Guttenberg und die Plagiatsaffäre Diese Affäre hinterlässt Verheerung

Seitdem die Ergebnisse der ersten Pisa-Studie vor gut zehn Jahren als nationale Katastrophe behandelt wurden, vor allem von Politikern, folgt eine Bildungsinitiative auf die andere. Die Reform der akademischen Ausbildung nach den Prinzipien von Bologna setzte eine radikale Verschärfung des akademischen Wettbewerbs in die Welt, das Kriterium der Exzellenz teilte die deutschen Universitäten in international konkurrenzfähige Institute und Anstalten von regionaler Bedeutung. All diese Reformen wurden, besonders von der Politik, mit der Rhetorik höchster Dringlichkeit, ja des drohenden nationalen Notstands vorgetragen. Nicht weniger als die Zukunft Deutschlands sollte auf dem Spiel stehen.

Exzellenz muss ein Fetisch sein

Was davon tatsächlich zu halten ist, offenbart die Verachtung der akademischen Welt, die aus den Kommentaren Bouffiers und Merkels wie aus Mund vieler Wähler tönt. Und hätte nicht Annette Schavan, die Ministerin für Bildung und Forschung, die Propagandistin der Exzellenz und des akademischen Wettbewerbs, die Erste sein müssen, die in dieser Affäre auf Einhaltung der akademischen Standards pochte - anstatt den Kollegen sogar in Schutz zu nehmen?

Man hat sich offenbar getäuscht.
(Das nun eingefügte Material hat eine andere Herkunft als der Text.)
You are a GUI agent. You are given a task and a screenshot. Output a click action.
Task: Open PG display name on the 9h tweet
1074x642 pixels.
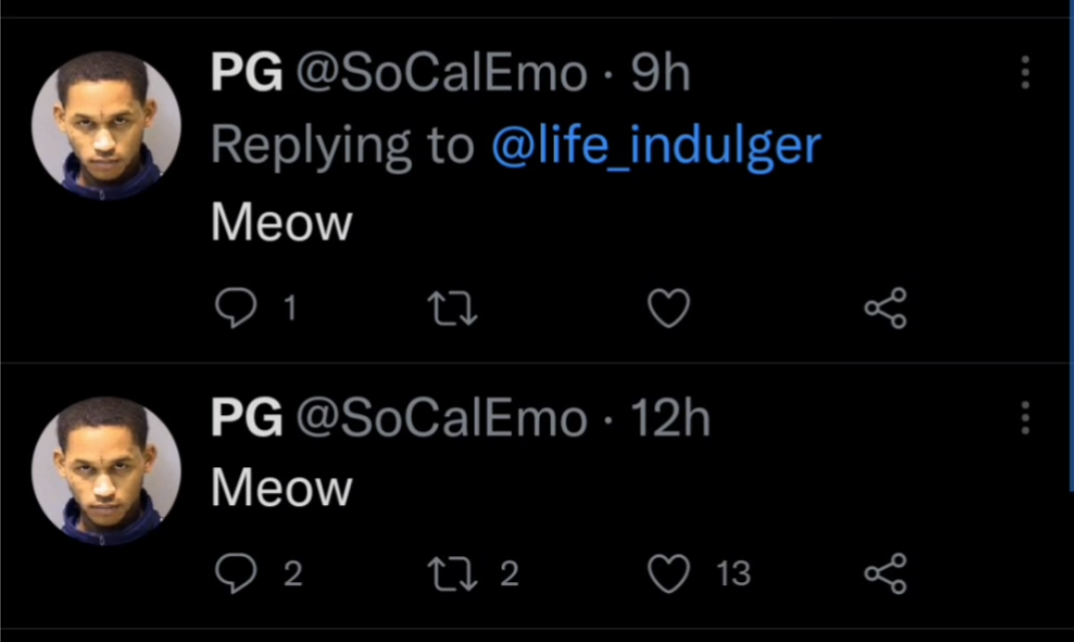tap(247, 72)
Die Exzellenz muss ein Fetisch sein, der zur obsessiven Beschäftigung der akademischen Welt mit sich selbst dient. Die Aufgabe von Fußnoten besteht demnach nicht darin, die Quellen offenzulegen, den Forschungsstand zu dokumentieren und die intellektuelle Leistung anderer zu achten, sondern darin, Gunst- und Autoritätsbeweise zu spendieren. Und der akademische Betrieb besteht dieser Wahrnehmung zufolge in eben jener Ansammlung ebenso weltvergessener wie intriganter Eierköpfe, die der gesunde Menschenverstand, wie er im Volke so verbreitet ist, schon immer in der Wissenschaft erkennen wollte.

Denn worauf zielen die demoskopischen Umfragen, die in den vergangenen Tagen veranstaltet wurden, um die Reaktion der Wähler auf diese Affäre zu ermitteln - wenn nicht auch der Suggestion, es ließe sich über die Bedeutung der Standards, die der Verteidigungsminister verletzte, eine Volksabstimmung durchführen?

Man kann nicht auf der einen Seite erklären, Bildung sei die wichtigste Ressource dieses Landes, um auf der anderen Seite die Qualifikationsstandards dem Populismus zu überlassen. Man kann Wissenschaft nicht gleichzeitig beschwören und verachten. Geschehen ist es trotzdem. Darin besteht die Verheerung, die diese Affäre zurücklässt.